In The News: Did Asperger’s Syndrome lead to Sandy Hook elementary Shooting?
I know I speak for everyone here at Palm Partners when I say I wish the families and entire Newtown community my deepest condolences and love. The shooting massacre that occurred was senseless and unnecessary. This should not be happening.
I still can’t believe it whenever I see headlines about mass shootings at the mall, schools, work, public places and anywhere really. It’s a sad thing when someone goes off into the dark and decides to take the life of others and their own. It makes you wonder and question everything.
There are many unanswered questions in the wake of last week’s Sandy Hook elementary school shooting which left 20 children and 7 adults (including the gunman) dead. The number one question being, “Why did this happen?” What drives a person to commit mass murder and even worst kill children? It’s hard for most people to wrap their heads around such thing. I, for sure cannot comprehend it.
The media has been all over this story since it broke and claims of Adam Lanza’s mental health have come into question. At first the media was reporting that he had a history of mental illness and now an unnamed source within the police investigation is claiming that he had Asperger’s Syndrome.
What is Asperger’s Syndrome?
Asperger syndrome is an autism spectrum disorder that is characterized by significant difficulties in social interaction, alongside restricted and repetitive patterns of behavior and interests.

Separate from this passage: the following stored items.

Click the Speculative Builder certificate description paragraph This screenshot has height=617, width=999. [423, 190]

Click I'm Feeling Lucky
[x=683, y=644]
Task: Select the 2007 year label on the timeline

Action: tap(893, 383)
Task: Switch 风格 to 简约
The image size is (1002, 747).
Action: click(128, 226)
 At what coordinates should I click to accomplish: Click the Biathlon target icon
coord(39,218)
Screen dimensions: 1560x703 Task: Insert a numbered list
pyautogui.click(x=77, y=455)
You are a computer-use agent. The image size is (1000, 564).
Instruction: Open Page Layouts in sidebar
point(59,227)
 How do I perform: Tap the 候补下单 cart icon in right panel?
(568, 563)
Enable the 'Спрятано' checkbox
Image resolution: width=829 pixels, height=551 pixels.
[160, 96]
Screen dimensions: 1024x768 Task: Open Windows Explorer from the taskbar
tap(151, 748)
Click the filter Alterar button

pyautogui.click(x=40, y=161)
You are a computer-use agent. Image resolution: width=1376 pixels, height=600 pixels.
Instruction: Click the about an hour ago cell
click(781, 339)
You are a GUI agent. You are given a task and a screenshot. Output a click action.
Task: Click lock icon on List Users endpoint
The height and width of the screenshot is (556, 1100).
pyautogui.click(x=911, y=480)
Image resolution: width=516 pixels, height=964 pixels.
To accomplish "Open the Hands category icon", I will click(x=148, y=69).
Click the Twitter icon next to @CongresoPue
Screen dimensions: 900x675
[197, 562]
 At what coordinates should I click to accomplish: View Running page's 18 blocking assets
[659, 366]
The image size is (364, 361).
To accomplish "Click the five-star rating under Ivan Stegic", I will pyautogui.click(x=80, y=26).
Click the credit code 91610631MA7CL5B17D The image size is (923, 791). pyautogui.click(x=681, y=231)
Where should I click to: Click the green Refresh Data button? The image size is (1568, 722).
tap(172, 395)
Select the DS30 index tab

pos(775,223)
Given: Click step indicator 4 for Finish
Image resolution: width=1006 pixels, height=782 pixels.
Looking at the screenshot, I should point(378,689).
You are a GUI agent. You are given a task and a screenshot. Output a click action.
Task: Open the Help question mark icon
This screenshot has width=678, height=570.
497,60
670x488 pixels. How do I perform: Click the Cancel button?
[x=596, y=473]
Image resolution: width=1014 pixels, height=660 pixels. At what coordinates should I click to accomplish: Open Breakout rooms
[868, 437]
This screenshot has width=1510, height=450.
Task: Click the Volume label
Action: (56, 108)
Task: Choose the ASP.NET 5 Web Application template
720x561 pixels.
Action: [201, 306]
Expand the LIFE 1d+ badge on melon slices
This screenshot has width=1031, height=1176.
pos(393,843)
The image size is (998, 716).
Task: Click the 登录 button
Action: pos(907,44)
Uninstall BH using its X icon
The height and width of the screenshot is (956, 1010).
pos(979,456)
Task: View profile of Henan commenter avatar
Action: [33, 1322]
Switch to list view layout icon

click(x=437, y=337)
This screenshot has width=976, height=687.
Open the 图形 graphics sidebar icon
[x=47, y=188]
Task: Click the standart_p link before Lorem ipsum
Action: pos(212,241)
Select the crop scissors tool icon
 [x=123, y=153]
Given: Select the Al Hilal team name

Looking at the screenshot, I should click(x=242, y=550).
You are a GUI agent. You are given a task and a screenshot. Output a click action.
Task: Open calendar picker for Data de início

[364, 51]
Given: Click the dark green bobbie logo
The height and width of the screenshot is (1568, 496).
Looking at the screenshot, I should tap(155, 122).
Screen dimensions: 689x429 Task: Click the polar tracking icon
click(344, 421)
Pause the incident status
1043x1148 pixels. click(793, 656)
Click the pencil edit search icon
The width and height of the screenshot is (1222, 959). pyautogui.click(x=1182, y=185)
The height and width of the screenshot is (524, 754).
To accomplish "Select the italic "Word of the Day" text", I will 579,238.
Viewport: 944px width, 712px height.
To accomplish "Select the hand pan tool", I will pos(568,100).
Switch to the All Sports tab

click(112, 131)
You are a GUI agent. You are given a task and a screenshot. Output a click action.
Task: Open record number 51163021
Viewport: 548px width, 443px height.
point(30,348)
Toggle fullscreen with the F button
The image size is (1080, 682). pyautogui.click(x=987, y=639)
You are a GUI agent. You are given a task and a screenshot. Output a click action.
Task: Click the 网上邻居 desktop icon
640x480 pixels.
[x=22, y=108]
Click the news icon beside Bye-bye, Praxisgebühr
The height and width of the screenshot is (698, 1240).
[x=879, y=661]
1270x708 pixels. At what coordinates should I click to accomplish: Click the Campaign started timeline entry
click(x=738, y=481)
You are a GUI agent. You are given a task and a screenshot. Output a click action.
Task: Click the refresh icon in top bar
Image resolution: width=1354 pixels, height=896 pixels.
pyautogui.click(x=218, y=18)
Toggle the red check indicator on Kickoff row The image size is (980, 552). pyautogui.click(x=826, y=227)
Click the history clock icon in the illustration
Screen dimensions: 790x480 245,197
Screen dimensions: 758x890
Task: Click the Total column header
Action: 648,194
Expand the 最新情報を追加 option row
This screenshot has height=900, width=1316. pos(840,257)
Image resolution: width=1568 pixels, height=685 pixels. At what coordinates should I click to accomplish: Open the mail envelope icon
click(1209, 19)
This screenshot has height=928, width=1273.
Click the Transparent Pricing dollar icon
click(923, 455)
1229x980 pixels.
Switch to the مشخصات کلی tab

According to Autism Society, individuals with Asperger’s Disorder usually want to fit in and have interaction with others; they simply don’t know how to do it. They may be socially awkward, not understanding of conventional social rules, or show a lack of empathy. They may have limited eye contact, seem to be unengaged in a conversation, and not understand the use of gestures. There is no speech delay and most individuals with Asperger’s Syndrome possess average to above average intelligence.
President Obama Makes a Statement on the Shooting in Newtown, Connecticut
Some are questioning whether the shooters’ Asperger Syndrome had anything to do with this gruesome act of violence. Can an individual who’s anti-social, clumsy with normal to high levels of intelligence automatically be prone to mass murder?
Experts say no.
“There really is no clear association between Asperger’s and violent behavior,” said psychologist Elizabeth Laugeson, an assistant clinical professor at the University of California, Los Angeles.
“I think it’s far more likely that what happened may have more to do with some other kind of mental health condition like depression or anxiety rather than Asperger’s,” Laugeson said.
There is much that we don’t know about what propelled the 20 year old to murder his mother then go on a shooting rampage in an elementary school but it once again puts mental health on the forefront. If this young man was troubled and needed help, was it offered to him? What can we learn from this? How can we help people before they decide to do such a heinous act?
We might not ever know exactly why people commit mass murders but we do know it’s a male dominated act that doesn’t occur very often. According to a 2007 TIME article, “the rate of killings in the U.S. involving five or more victims — one generally accepted definition of a mass killing — represented less than 1% of all homicides 25 years ago, and still does today. Among kids, the overall violence figures are actually plummeting, with the number of children under 17 who commit murder falling 65% between 1993 and 2004. Mass killing, says Diane Follingstad, a professor of clinical and forensic psychology at the University of South Carolina, “is a low baserate thing. It just does not happen very often.”
I think it’s crucial as family, neighbors, friends, and associates that we try to listen to each other as much as possible and offer assistance when we see or get the inclination that someone might need mental or emotional counseling. You never know whose live you’ll save. The federal school study after Columbine found that in more than 75% of cases, at least one person had knowledge of the killer’s plans. In 40% of cases, that knowledge actually included detailed descriptions of precisely where and when the attacks would happen.